**WHAT YOU SHOULD DO**
The answer is a stretch of the material below, returned exactly: the line containing "You are a GUI", the line containing "Task: Open the browser hamburger menu", and all lines between.

**EXCERPTED DATA**
_ _ _ _ _
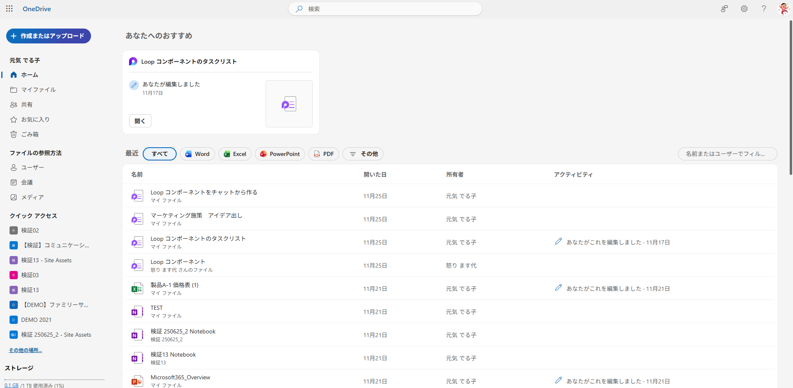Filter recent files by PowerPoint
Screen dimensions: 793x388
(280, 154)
_ _ _ _ _
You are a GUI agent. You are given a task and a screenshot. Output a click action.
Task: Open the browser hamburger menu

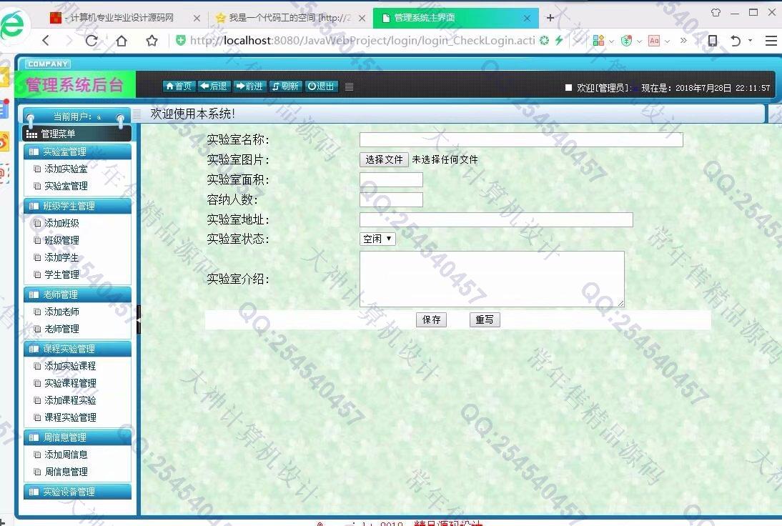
_ _ _ _ _
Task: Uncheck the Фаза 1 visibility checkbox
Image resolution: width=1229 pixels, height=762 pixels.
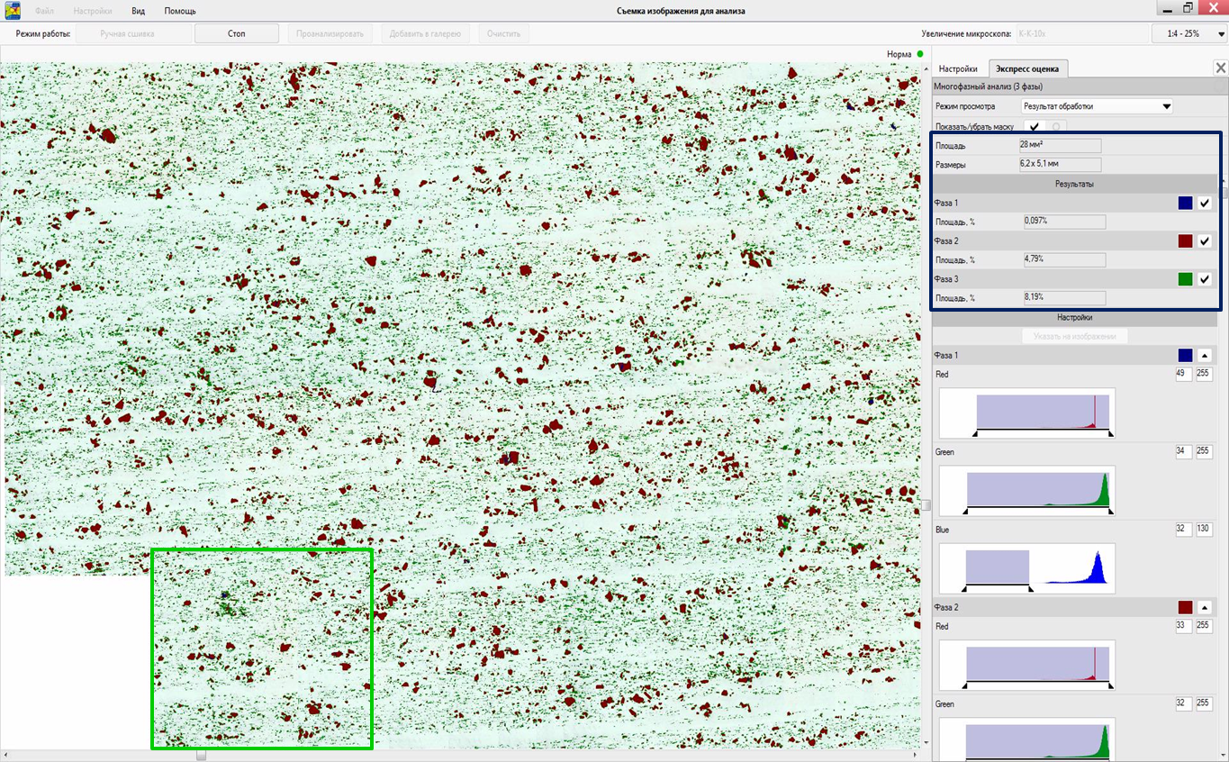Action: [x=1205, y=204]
_ _ _ _ _
**RESPONSE**
You are a GUI agent. You are given a task and a screenshot. Output a click action.
Task: Open the browser hamburger menu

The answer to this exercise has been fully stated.